**Supplied material**
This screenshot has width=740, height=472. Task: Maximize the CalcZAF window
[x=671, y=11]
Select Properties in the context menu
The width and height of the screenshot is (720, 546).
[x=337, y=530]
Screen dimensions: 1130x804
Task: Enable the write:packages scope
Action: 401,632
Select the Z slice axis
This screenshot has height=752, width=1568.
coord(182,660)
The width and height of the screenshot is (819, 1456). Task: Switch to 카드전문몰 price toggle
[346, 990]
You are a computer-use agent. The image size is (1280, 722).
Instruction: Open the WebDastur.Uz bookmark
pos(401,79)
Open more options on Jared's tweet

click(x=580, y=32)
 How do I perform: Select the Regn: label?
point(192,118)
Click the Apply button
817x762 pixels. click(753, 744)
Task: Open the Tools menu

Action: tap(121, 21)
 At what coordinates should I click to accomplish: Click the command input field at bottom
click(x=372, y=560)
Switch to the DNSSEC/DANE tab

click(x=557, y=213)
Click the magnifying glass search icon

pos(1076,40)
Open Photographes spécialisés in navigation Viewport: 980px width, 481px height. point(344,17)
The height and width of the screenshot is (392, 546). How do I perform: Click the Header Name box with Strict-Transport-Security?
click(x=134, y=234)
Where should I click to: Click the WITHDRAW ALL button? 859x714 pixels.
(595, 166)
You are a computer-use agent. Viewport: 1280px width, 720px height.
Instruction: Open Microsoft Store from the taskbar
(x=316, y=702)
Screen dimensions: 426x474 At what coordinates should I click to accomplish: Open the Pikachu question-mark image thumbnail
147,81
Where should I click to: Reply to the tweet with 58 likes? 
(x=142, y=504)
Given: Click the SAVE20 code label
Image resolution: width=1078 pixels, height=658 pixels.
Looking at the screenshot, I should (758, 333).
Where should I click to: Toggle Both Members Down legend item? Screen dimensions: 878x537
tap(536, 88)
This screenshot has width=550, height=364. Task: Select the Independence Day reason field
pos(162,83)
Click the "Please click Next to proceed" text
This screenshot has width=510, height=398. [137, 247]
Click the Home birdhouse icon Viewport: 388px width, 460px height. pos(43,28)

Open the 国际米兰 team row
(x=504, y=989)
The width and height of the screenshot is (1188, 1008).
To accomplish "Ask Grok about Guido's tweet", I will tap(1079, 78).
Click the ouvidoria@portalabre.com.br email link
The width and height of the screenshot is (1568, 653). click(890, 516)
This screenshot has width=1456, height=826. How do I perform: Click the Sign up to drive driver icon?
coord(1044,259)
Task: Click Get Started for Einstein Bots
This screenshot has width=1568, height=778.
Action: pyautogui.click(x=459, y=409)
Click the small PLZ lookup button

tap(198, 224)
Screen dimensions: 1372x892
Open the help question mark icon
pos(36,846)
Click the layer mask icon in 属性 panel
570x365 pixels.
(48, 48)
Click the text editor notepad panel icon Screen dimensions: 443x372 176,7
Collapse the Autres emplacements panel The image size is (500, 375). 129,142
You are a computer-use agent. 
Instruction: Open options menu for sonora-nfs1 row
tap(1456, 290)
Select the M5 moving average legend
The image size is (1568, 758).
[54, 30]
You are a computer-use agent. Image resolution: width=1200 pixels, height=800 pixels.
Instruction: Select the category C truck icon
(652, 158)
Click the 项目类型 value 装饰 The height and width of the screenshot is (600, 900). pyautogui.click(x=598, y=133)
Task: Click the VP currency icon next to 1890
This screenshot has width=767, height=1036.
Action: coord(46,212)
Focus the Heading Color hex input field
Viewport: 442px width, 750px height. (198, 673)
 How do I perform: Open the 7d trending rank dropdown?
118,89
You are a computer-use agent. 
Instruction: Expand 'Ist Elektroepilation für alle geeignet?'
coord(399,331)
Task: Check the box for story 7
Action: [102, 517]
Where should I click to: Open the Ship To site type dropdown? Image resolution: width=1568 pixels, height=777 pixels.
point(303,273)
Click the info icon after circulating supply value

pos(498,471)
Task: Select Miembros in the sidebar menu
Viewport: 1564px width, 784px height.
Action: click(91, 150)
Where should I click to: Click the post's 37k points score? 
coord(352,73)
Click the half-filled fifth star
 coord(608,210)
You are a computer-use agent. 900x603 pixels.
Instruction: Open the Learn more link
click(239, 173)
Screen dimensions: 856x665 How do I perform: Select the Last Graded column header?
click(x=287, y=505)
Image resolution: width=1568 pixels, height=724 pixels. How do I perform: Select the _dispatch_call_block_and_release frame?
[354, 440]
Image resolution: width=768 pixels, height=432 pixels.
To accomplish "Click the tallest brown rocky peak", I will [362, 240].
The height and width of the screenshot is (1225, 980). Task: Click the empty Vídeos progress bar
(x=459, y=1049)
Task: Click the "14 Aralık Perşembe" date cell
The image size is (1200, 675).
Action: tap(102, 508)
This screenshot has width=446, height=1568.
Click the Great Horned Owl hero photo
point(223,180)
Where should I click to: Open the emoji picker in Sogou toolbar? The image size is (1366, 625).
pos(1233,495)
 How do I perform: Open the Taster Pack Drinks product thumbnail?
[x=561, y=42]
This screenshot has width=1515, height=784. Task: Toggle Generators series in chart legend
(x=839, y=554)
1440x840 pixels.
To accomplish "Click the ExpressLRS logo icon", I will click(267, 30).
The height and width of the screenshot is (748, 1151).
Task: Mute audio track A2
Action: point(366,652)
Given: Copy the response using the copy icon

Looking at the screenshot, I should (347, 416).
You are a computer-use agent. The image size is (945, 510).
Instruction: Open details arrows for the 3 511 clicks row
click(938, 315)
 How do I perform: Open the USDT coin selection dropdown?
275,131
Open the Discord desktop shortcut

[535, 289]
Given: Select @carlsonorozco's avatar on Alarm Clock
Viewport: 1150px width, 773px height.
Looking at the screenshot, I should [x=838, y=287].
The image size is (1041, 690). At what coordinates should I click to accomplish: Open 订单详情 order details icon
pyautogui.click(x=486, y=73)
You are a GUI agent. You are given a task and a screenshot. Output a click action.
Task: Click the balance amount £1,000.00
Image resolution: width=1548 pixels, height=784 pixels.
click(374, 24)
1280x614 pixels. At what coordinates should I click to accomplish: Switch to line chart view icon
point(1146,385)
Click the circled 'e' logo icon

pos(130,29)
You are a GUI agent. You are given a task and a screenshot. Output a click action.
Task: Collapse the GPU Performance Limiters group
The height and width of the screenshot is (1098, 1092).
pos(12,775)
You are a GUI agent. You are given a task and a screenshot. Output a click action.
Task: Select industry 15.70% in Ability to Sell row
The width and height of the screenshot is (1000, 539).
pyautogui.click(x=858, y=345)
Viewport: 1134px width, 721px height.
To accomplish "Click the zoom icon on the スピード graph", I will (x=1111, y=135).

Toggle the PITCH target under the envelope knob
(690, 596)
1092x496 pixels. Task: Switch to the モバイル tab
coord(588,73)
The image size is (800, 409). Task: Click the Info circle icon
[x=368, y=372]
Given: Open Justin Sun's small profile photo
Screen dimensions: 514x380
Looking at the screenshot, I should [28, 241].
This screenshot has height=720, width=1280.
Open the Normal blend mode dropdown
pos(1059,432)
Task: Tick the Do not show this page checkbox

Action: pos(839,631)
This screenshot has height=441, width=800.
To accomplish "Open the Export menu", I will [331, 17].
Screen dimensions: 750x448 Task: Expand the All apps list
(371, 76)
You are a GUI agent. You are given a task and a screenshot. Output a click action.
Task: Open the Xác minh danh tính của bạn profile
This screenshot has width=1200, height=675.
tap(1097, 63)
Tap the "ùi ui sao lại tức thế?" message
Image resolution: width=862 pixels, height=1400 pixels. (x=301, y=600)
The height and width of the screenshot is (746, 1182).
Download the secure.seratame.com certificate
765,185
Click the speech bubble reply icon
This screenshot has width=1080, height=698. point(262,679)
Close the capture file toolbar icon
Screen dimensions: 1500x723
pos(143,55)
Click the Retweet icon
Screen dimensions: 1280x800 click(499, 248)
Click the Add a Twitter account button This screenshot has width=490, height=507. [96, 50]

**Assignment**
Report every line containing the string "Collapse" in the material.

**Finished exercise**
Collapse the Autres emplacements panel The image size is (500, 375). 129,142
Task: Collapse the GPU Performance Limiters group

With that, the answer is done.